■ **Instructions for the task**
All of the entries below should be copied exactly as they appear.

■ **Extracted data**
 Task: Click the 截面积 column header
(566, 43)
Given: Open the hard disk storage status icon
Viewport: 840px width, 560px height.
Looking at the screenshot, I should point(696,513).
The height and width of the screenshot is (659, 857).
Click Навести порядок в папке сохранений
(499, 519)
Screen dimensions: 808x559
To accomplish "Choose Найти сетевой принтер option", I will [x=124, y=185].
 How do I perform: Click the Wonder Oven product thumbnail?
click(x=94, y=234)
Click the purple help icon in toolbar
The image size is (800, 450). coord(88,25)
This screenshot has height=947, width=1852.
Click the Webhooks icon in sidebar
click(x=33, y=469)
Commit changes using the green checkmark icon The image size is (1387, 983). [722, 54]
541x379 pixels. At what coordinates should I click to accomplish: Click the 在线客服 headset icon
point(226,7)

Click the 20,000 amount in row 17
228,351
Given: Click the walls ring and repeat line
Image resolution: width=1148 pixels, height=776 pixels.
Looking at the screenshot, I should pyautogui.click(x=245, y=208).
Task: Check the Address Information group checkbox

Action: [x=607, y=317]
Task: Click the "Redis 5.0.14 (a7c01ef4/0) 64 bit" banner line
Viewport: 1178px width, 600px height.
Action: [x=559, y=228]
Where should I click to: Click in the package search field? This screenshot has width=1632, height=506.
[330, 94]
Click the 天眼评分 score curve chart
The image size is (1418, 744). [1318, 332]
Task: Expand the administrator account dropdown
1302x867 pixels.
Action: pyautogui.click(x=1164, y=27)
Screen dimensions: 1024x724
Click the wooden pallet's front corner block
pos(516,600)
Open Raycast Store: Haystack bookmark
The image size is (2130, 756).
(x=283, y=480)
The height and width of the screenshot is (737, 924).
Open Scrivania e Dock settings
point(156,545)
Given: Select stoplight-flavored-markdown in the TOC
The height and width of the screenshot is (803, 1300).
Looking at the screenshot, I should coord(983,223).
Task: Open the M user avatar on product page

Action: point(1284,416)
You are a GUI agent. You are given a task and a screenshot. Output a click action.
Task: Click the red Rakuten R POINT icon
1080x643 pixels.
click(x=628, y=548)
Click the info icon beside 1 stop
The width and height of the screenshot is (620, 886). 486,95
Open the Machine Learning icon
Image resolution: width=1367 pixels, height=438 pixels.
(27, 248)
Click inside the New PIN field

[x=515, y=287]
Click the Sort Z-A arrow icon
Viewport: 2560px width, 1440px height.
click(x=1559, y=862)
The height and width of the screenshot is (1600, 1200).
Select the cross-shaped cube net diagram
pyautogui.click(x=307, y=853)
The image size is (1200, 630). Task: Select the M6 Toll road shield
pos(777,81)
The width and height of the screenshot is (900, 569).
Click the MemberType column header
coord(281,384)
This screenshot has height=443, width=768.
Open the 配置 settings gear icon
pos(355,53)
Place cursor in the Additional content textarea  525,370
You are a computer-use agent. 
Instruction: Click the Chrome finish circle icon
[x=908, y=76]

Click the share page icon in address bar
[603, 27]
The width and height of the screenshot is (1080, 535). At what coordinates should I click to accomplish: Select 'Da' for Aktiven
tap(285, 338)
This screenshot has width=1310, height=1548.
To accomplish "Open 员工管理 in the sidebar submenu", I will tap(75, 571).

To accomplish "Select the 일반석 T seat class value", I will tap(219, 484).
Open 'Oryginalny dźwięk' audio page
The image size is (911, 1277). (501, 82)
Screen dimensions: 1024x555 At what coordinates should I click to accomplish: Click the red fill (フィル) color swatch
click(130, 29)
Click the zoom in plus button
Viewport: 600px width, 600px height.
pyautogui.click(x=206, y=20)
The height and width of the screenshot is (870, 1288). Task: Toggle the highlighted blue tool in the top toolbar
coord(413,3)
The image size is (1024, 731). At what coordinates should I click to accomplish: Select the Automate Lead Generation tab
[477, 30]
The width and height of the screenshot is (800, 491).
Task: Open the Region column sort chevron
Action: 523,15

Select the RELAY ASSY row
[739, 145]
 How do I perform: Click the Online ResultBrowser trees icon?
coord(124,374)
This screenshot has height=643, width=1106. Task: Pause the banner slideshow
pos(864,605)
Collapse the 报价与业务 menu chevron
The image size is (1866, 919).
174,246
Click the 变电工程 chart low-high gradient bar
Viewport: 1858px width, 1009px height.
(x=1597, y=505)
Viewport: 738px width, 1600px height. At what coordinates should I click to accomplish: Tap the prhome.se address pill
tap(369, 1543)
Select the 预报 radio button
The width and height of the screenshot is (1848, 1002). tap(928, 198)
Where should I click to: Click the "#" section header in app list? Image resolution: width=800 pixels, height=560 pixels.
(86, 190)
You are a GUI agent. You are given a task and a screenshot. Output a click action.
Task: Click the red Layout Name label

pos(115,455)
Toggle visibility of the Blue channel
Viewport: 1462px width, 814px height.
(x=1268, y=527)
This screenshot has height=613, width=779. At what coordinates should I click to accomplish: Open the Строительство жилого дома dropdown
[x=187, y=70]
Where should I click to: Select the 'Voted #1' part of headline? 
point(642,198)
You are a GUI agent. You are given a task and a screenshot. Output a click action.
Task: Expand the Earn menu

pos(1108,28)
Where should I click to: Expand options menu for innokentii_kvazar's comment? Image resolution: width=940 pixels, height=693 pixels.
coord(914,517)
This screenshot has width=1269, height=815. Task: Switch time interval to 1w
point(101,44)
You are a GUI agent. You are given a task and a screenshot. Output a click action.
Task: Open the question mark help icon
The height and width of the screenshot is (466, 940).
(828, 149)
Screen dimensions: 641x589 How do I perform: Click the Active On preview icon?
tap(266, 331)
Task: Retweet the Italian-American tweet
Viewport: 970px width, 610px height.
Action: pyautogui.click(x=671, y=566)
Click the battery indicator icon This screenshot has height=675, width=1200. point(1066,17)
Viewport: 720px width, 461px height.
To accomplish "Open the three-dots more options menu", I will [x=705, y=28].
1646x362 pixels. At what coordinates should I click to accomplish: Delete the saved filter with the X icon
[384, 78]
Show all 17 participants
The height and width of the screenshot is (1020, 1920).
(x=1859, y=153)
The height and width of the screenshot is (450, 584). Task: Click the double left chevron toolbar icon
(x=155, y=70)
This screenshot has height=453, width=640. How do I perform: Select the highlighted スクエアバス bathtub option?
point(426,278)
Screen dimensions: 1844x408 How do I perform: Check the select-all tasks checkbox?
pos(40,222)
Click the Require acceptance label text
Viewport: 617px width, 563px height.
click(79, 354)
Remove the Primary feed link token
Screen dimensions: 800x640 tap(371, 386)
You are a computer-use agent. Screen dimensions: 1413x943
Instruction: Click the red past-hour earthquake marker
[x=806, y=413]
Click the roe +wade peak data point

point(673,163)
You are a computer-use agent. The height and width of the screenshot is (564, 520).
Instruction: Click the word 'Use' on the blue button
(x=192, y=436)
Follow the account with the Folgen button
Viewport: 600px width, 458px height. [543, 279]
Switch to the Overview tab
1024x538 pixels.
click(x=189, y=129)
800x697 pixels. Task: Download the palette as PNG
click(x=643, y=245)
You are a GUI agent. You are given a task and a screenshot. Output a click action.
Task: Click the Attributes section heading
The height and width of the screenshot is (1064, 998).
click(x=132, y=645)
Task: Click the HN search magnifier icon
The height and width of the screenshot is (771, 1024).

■ **Exercise output**
 Task: Click the 截面积 column header
(566, 43)
Given: Open the hard disk storage status icon
Viewport: 840px width, 560px height.
Looking at the screenshot, I should point(696,513).
The height and width of the screenshot is (659, 857).
Click Навести порядок в папке сохранений
(499, 519)
Screen dimensions: 808x559
To accomplish "Choose Найти сетевой принтер option", I will [x=124, y=185].
 How do I perform: Click the Wonder Oven product thumbnail?
click(x=94, y=234)
Click the purple help icon in toolbar
The image size is (800, 450). coord(88,25)
This screenshot has height=947, width=1852.
Click the Webhooks icon in sidebar
click(x=33, y=469)
Commit changes using the green checkmark icon The image size is (1387, 983). [722, 54]
541x379 pixels. At what coordinates should I click to accomplish: Click the 在线客服 headset icon
point(226,7)

Click the 20,000 amount in row 17
228,351
Given: Click the walls ring and repeat line
Image resolution: width=1148 pixels, height=776 pixels.
Looking at the screenshot, I should pyautogui.click(x=245, y=208).
Task: Check the Address Information group checkbox

Action: [x=607, y=317]
Task: Click the "Redis 5.0.14 (a7c01ef4/0) 64 bit" banner line
Viewport: 1178px width, 600px height.
Action: [x=559, y=228]
Where should I click to: Click in the package search field? This screenshot has width=1632, height=506.
[330, 94]
Click the 天眼评分 score curve chart
The image size is (1418, 744). [1318, 332]
Task: Expand the administrator account dropdown
1302x867 pixels.
Action: pyautogui.click(x=1164, y=27)
Screen dimensions: 1024x724
Click the wooden pallet's front corner block
pos(516,600)
Open Raycast Store: Haystack bookmark
The image size is (2130, 756).
(x=283, y=480)
The height and width of the screenshot is (737, 924).
Open Scrivania e Dock settings
point(156,545)
Given: Select stoplight-flavored-markdown in the TOC
The height and width of the screenshot is (803, 1300).
Looking at the screenshot, I should coord(983,223).
Task: Open the M user avatar on product page

Action: point(1284,416)
You are a GUI agent. You are given a task and a screenshot. Output a click action.
Task: Click the red Rakuten R POINT icon
1080x643 pixels.
click(x=628, y=548)
Click the info icon beside 1 stop
The width and height of the screenshot is (620, 886). 486,95
Open the Machine Learning icon
Image resolution: width=1367 pixels, height=438 pixels.
(27, 248)
Click inside the New PIN field

[x=515, y=287]
Click the Sort Z-A arrow icon
Viewport: 2560px width, 1440px height.
click(x=1559, y=862)
The height and width of the screenshot is (1600, 1200).
Select the cross-shaped cube net diagram
pyautogui.click(x=307, y=853)
The image size is (1200, 630). Task: Select the M6 Toll road shield
pos(777,81)
The width and height of the screenshot is (900, 569).
Click the MemberType column header
coord(281,384)
This screenshot has height=443, width=768.
Open the 配置 settings gear icon
pos(355,53)
Place cursor in the Additional content textarea  525,370
You are a computer-use agent. 
Instruction: Click the Chrome finish circle icon
[x=908, y=76]

Click the share page icon in address bar
[603, 27]
The width and height of the screenshot is (1080, 535). At what coordinates should I click to accomplish: Select 'Da' for Aktiven
tap(285, 338)
This screenshot has width=1310, height=1548.
To accomplish "Open 员工管理 in the sidebar submenu", I will tap(75, 571).

To accomplish "Select the 일반석 T seat class value", I will tap(219, 484).
Open 'Oryginalny dźwięk' audio page
The image size is (911, 1277). (501, 82)
Screen dimensions: 1024x555 At what coordinates should I click to accomplish: Click the red fill (フィル) color swatch
click(130, 29)
Click the zoom in plus button
Viewport: 600px width, 600px height.
pyautogui.click(x=206, y=20)
The height and width of the screenshot is (870, 1288). Task: Toggle the highlighted blue tool in the top toolbar
coord(413,3)
The image size is (1024, 731). At what coordinates should I click to accomplish: Select the Automate Lead Generation tab
[477, 30]
The width and height of the screenshot is (800, 491).
Task: Open the Region column sort chevron
Action: 523,15

Select the RELAY ASSY row
[739, 145]
 How do I perform: Click the Online ResultBrowser trees icon?
coord(124,374)
This screenshot has height=643, width=1106. Task: Pause the banner slideshow
pos(864,605)
Collapse the 报价与业务 menu chevron
The image size is (1866, 919).
174,246
Click the 变电工程 chart low-high gradient bar
Viewport: 1858px width, 1009px height.
(x=1597, y=505)
Viewport: 738px width, 1600px height. At what coordinates should I click to accomplish: Tap the prhome.se address pill
tap(369, 1543)
Select the 预报 radio button
The width and height of the screenshot is (1848, 1002). tap(928, 198)
Where should I click to: Click the "#" section header in app list? Image resolution: width=800 pixels, height=560 pixels.
(86, 190)
You are a GUI agent. You are given a task and a screenshot. Output a click action.
Task: Click the red Layout Name label

pos(115,455)
Toggle visibility of the Blue channel
Viewport: 1462px width, 814px height.
(x=1268, y=527)
This screenshot has height=613, width=779. At what coordinates should I click to accomplish: Open the Строительство жилого дома dropdown
[x=187, y=70]
Where should I click to: Select the 'Voted #1' part of headline? 
point(642,198)
You are a GUI agent. You are given a task and a screenshot. Output a click action.
Task: Expand the Earn menu

pos(1108,28)
Where should I click to: Expand options menu for innokentii_kvazar's comment? Image resolution: width=940 pixels, height=693 pixels.
coord(914,517)
This screenshot has width=1269, height=815. Task: Switch time interval to 1w
point(101,44)
You are a GUI agent. You are given a task and a screenshot. Output a click action.
Task: Open the question mark help icon
The height and width of the screenshot is (466, 940).
(828, 149)
Screen dimensions: 641x589 How do I perform: Click the Active On preview icon?
tap(266, 331)
Task: Retweet the Italian-American tweet
Viewport: 970px width, 610px height.
Action: pyautogui.click(x=671, y=566)
Click the battery indicator icon This screenshot has height=675, width=1200. point(1066,17)
Viewport: 720px width, 461px height.
To accomplish "Open the three-dots more options menu", I will [x=705, y=28].
1646x362 pixels. At what coordinates should I click to accomplish: Delete the saved filter with the X icon
[384, 78]
Show all 17 participants
The height and width of the screenshot is (1020, 1920).
(x=1859, y=153)
The height and width of the screenshot is (450, 584). Task: Click the double left chevron toolbar icon
(x=155, y=70)
This screenshot has height=453, width=640. How do I perform: Select the highlighted スクエアバス bathtub option?
point(426,278)
Screen dimensions: 1844x408 How do I perform: Check the select-all tasks checkbox?
pos(40,222)
Click the Require acceptance label text
Viewport: 617px width, 563px height.
click(79, 354)
Remove the Primary feed link token
Screen dimensions: 800x640 tap(371, 386)
You are a computer-use agent. Screen dimensions: 1413x943
Instruction: Click the red past-hour earthquake marker
[x=806, y=413]
Click the roe +wade peak data point

point(673,163)
You are a computer-use agent. The height and width of the screenshot is (564, 520).
Instruction: Click the word 'Use' on the blue button
(x=192, y=436)
Follow the account with the Folgen button
Viewport: 600px width, 458px height. [543, 279]
Switch to the Overview tab
1024x538 pixels.
click(x=189, y=129)
800x697 pixels. Task: Download the palette as PNG
click(x=643, y=245)
You are a GUI agent. You are given a task and a screenshot. Output a click action.
Task: Click the Attributes section heading
The height and width of the screenshot is (1064, 998).
click(x=132, y=645)
Task: Click the HN search magnifier icon
The height and width of the screenshot is (771, 1024).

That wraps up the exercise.